## Work order
Print the line containing "The height and width of the screenshot is (900, 1200)." and every line after it exactly as written, through the end of the records.

****************

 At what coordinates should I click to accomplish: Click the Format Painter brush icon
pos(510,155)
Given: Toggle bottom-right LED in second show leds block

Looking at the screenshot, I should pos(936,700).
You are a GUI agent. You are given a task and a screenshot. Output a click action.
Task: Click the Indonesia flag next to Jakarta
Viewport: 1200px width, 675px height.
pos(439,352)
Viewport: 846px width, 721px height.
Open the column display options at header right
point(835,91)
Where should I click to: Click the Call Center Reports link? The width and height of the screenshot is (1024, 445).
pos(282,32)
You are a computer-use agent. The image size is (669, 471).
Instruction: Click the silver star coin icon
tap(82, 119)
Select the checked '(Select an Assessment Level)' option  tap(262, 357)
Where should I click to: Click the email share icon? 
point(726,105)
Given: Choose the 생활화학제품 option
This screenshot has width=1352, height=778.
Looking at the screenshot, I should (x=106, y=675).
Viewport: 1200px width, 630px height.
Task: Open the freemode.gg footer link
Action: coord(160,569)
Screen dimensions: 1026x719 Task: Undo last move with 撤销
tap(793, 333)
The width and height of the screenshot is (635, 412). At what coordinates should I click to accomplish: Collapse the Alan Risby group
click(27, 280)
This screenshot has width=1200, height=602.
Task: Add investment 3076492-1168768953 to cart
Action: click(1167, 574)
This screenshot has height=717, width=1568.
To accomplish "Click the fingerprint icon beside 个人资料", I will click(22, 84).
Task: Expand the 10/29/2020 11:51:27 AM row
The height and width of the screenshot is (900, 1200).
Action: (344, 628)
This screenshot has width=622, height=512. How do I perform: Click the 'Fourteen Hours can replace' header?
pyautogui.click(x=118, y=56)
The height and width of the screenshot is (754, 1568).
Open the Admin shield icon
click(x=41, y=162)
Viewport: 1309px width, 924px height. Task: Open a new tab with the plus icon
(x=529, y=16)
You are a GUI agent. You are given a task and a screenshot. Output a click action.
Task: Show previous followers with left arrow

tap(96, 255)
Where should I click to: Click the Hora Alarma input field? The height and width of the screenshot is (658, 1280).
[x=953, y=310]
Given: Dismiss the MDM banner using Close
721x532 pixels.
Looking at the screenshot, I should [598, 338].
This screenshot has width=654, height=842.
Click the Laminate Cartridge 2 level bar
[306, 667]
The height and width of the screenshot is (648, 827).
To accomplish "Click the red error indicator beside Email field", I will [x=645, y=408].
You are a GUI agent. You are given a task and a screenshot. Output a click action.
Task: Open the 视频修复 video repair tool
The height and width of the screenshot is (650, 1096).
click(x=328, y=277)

****************

## Task solution
The height and width of the screenshot is (900, 1200).
Action: (344, 628)
This screenshot has width=622, height=512. How do I perform: Click the 'Fourteen Hours can replace' header?
pyautogui.click(x=118, y=56)
The height and width of the screenshot is (754, 1568).
Open the Admin shield icon
click(x=41, y=162)
Viewport: 1309px width, 924px height. Task: Open a new tab with the plus icon
(x=529, y=16)
You are a GUI agent. You are given a task and a screenshot. Output a click action.
Task: Show previous followers with left arrow

tap(96, 255)
Where should I click to: Click the Hora Alarma input field? The height and width of the screenshot is (658, 1280).
[x=953, y=310]
Given: Dismiss the MDM banner using Close
721x532 pixels.
Looking at the screenshot, I should [598, 338].
This screenshot has width=654, height=842.
Click the Laminate Cartridge 2 level bar
[306, 667]
The height and width of the screenshot is (648, 827).
To accomplish "Click the red error indicator beside Email field", I will [x=645, y=408].
You are a GUI agent. You are given a task and a screenshot. Output a click action.
Task: Open the 视频修复 video repair tool
The height and width of the screenshot is (650, 1096).
click(x=328, y=277)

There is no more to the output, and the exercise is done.